[Work instructions]
When you reach the line containing "Click the separator arrow before Next Page" in the entries below, start writing out each line exactly, and stop after the line containing "You are a computer-use agent. Image".

======== Provided entries ========

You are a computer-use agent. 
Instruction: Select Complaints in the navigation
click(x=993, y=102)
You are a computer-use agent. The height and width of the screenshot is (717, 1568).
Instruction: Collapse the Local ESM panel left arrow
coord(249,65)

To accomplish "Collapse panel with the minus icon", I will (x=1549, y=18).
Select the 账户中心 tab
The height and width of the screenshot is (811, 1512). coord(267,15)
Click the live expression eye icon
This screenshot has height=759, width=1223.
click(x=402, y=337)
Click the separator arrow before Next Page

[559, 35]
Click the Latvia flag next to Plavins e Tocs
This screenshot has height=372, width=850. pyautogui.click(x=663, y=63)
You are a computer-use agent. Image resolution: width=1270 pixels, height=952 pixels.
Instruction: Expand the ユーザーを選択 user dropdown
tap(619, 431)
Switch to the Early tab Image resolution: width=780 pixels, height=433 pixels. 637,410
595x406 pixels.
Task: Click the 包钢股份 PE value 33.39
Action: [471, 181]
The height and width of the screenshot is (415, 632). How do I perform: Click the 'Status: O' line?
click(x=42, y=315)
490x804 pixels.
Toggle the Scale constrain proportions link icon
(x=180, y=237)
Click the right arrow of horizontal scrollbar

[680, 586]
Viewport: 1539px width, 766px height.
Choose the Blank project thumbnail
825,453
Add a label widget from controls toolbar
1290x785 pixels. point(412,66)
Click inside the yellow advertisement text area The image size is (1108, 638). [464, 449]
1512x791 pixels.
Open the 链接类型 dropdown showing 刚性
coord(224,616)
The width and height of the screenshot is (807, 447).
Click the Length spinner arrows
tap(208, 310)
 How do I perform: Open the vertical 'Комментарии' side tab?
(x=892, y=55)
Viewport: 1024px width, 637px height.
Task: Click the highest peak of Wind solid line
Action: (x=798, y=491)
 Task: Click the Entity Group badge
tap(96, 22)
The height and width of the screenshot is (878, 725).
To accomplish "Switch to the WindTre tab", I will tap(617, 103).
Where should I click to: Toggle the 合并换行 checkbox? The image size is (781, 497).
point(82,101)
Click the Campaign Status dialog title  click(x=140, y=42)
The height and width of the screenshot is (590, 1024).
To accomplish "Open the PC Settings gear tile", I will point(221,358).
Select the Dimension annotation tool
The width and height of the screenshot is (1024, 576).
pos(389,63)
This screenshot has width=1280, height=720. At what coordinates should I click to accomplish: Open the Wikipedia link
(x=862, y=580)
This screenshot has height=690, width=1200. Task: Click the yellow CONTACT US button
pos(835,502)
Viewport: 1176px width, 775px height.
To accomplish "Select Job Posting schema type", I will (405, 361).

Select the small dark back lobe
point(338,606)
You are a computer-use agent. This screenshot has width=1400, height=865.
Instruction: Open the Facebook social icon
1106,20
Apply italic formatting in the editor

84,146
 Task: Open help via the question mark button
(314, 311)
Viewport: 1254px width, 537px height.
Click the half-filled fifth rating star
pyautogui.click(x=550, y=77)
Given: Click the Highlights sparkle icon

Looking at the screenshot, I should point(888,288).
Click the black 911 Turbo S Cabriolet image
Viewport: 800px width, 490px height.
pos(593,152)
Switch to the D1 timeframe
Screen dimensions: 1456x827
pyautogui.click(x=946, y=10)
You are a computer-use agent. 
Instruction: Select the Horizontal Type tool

========

[Solution for this task]
Click the separator arrow before Next Page

[559, 35]
Click the Latvia flag next to Plavins e Tocs
This screenshot has height=372, width=850. pyautogui.click(x=663, y=63)
You are a computer-use agent. Image resolution: width=1270 pixels, height=952 pixels.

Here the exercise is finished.